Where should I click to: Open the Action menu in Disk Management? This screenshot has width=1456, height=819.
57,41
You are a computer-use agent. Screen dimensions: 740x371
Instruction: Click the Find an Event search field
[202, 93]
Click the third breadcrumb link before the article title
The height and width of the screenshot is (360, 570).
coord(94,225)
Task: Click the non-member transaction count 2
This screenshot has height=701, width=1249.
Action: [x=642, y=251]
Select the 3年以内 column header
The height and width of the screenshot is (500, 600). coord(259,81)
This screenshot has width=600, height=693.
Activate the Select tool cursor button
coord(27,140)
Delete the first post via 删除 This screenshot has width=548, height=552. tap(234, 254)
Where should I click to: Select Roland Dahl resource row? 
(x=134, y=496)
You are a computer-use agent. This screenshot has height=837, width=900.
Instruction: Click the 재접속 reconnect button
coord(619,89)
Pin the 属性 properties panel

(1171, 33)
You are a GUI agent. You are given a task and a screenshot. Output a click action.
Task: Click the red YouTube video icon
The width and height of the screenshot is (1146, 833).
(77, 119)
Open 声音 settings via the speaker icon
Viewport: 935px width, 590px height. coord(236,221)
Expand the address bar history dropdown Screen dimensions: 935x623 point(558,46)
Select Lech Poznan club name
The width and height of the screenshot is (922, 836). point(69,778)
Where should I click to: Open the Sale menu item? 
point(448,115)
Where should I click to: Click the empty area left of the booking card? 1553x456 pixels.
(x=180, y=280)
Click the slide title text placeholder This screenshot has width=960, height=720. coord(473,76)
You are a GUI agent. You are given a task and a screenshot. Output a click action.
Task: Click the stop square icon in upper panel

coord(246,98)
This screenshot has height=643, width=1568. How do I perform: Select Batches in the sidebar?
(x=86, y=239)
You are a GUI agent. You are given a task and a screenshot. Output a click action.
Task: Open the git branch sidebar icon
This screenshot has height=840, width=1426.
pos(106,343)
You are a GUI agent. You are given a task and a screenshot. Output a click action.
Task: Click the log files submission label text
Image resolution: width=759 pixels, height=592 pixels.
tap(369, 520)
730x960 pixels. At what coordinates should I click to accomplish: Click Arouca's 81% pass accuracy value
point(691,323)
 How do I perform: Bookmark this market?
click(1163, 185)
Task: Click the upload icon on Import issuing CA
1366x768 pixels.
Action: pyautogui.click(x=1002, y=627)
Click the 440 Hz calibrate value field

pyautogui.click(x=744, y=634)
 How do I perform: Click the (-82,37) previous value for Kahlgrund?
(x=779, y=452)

Activity:
Starting at the line above that contains "The width and height of the screenshot is (1146, 833).", repeat each line exactly up to and including the line that contains "Expand the address", and stop there.

Solution to this task:
The width and height of the screenshot is (1146, 833).
(77, 119)
Open 声音 settings via the speaker icon
Viewport: 935px width, 590px height. coord(236,221)
Expand the address bar history dropdown Screen dimensions: 935x623 point(558,46)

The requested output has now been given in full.